Should a line in the entries below contain "agent", return that line.

* **Records for processing**
################
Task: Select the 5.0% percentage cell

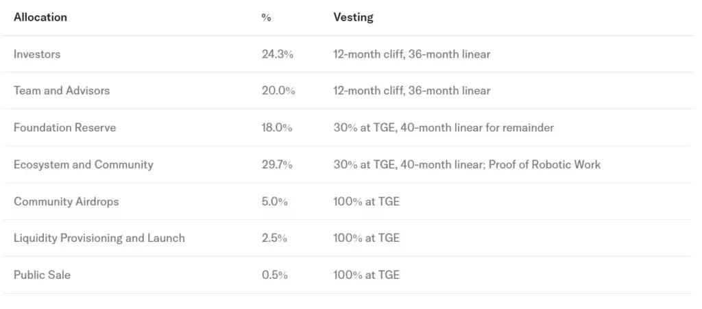Action: point(274,201)
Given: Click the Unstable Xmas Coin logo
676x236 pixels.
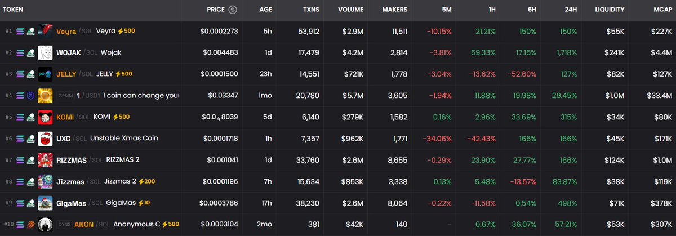Looking at the screenshot, I should tap(46, 139).
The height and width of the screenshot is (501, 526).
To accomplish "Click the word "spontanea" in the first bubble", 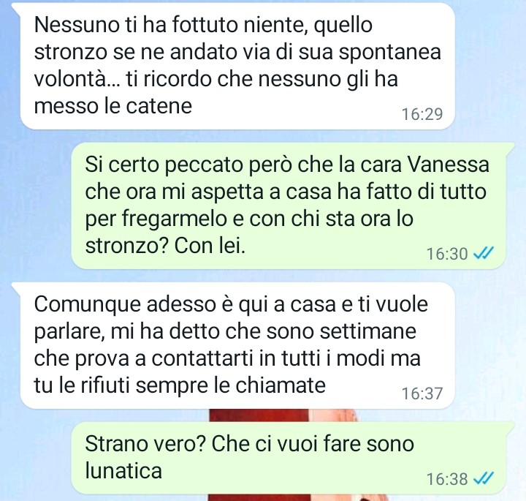I will (x=389, y=53).
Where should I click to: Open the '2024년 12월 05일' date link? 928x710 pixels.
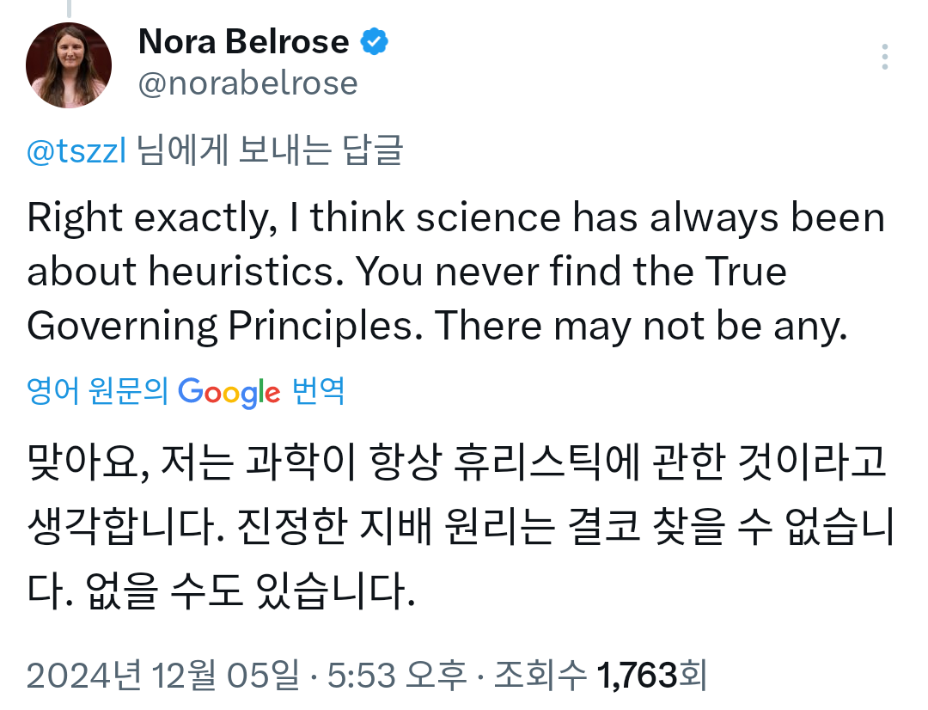162,675
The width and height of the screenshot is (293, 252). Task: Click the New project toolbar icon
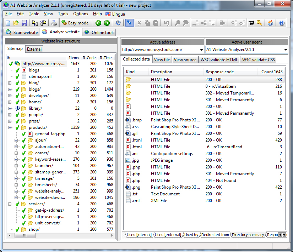(x=8, y=23)
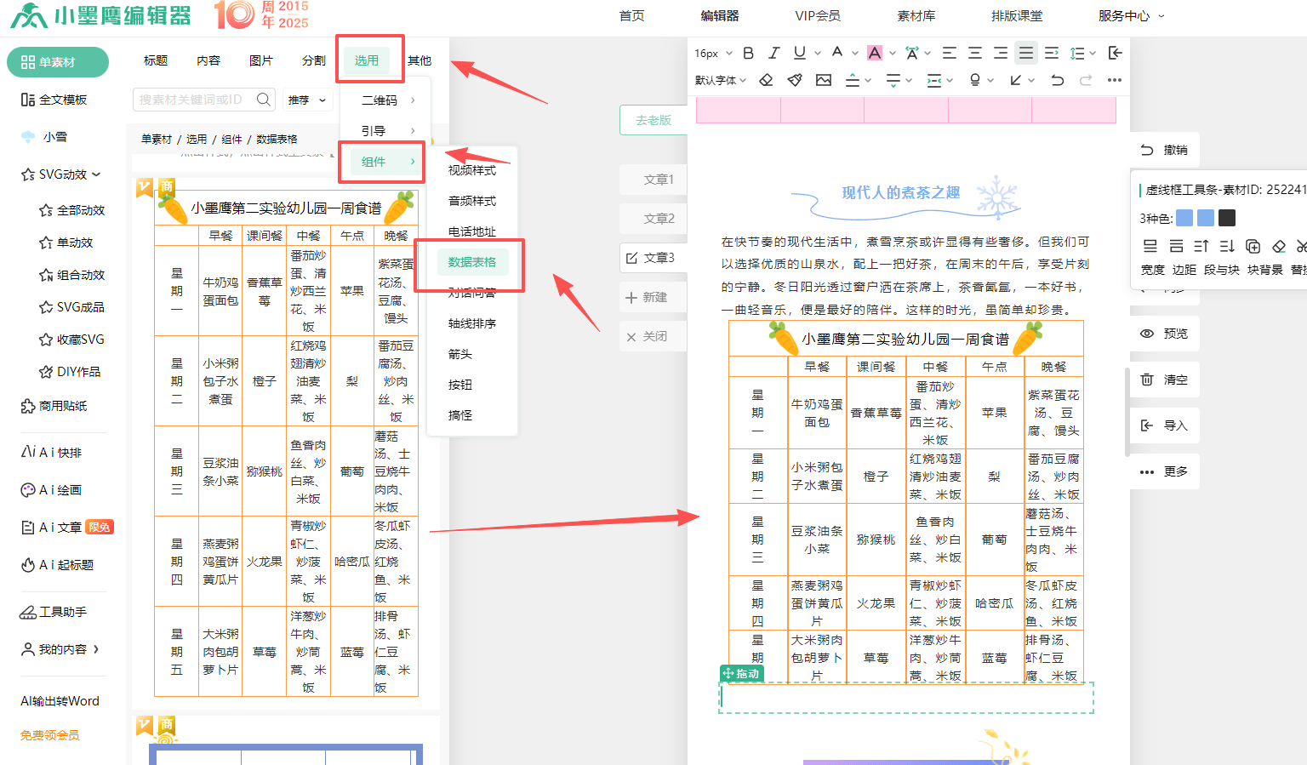Select 数据表格 from the component submenu
Viewport: 1307px width, 765px height.
(x=472, y=262)
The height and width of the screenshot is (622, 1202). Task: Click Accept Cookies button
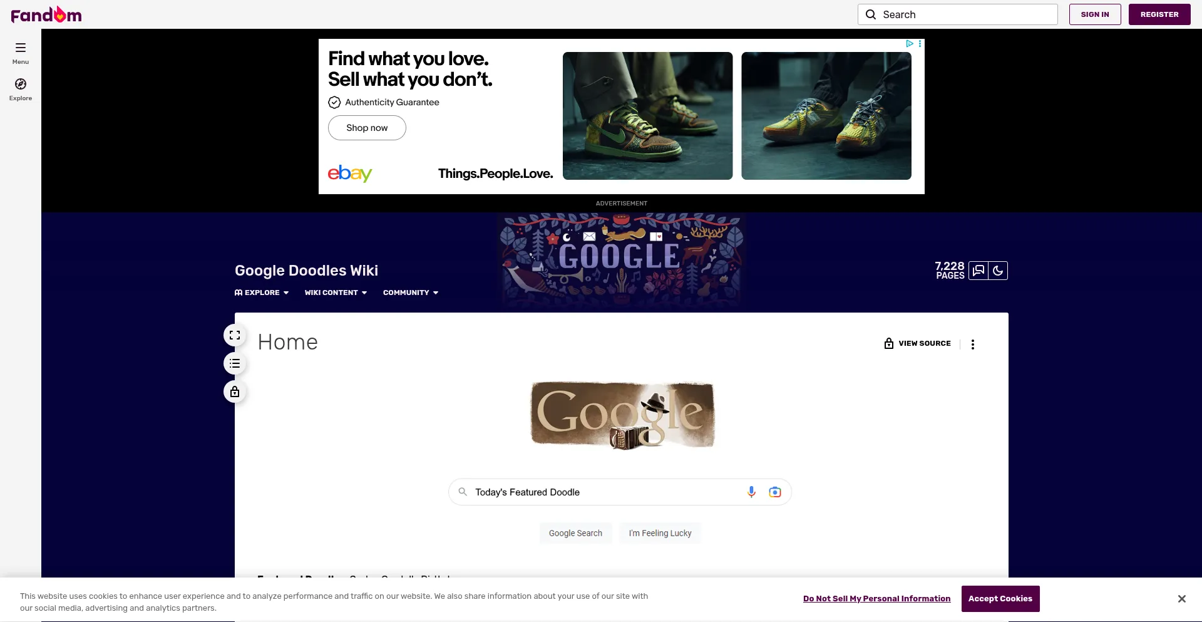tap(1000, 599)
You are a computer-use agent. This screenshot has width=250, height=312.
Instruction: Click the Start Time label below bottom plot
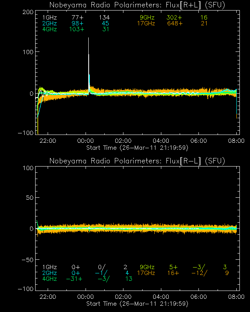[x=137, y=303]

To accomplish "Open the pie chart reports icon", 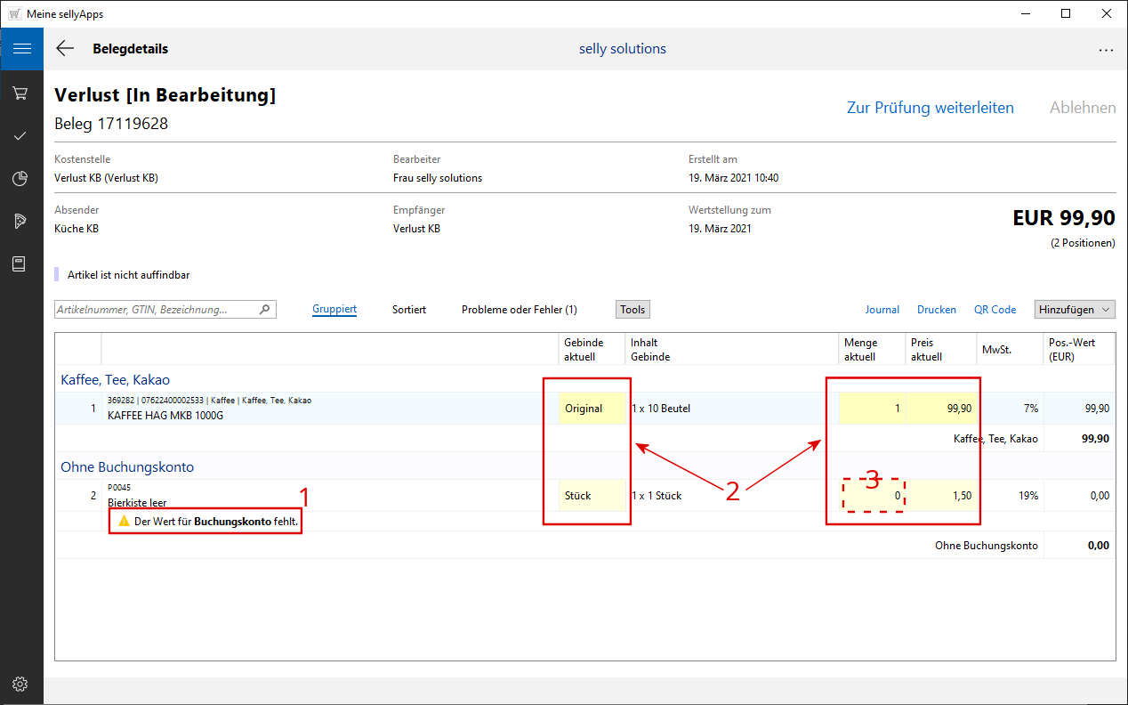I will [x=21, y=179].
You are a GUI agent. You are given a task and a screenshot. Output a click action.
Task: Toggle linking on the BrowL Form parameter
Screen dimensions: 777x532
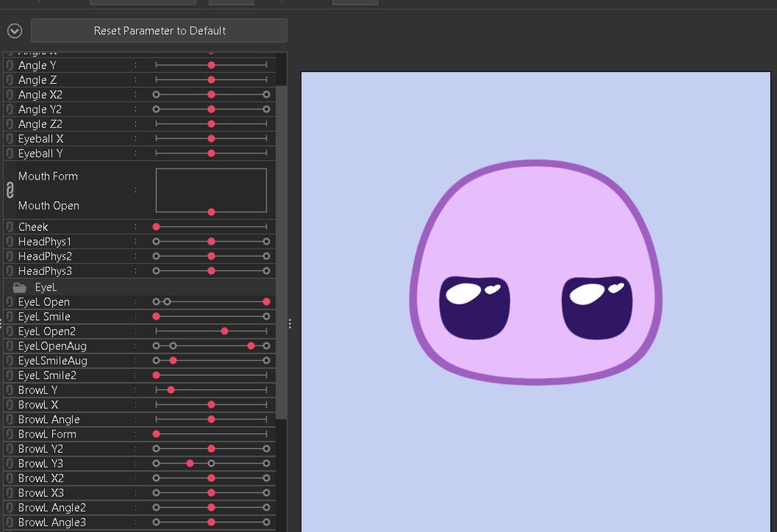tap(9, 434)
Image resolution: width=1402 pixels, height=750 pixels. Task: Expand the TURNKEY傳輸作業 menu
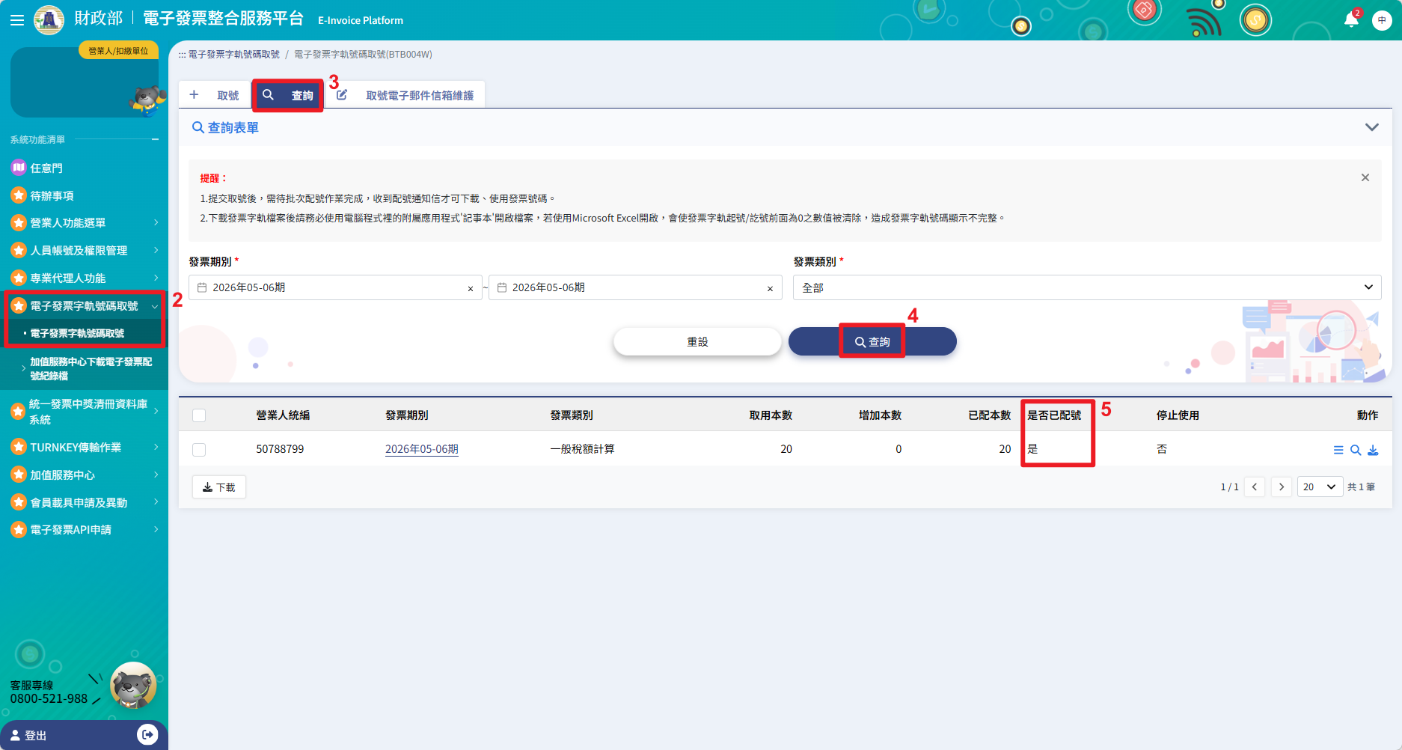click(x=84, y=447)

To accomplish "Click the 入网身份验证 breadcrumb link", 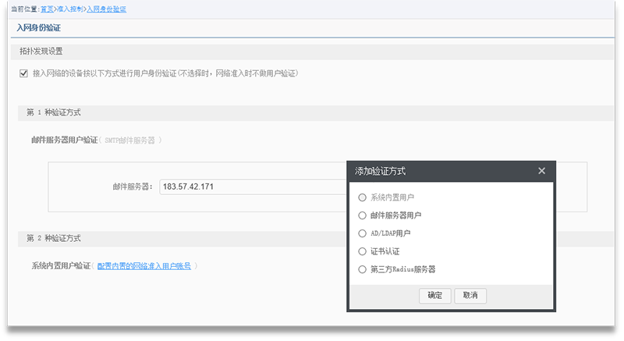I will pos(106,9).
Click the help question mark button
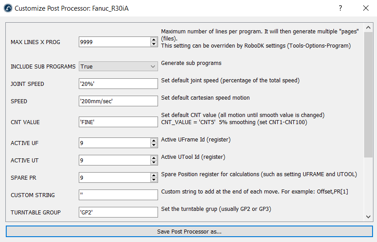Viewport: 377px width, 242px height. pyautogui.click(x=340, y=8)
################
* **Response to this exercise**
You are a computer-use agent. This screenshot has width=250, height=312.
You are a GUI agent. You are given a task and a screenshot. Output a click action.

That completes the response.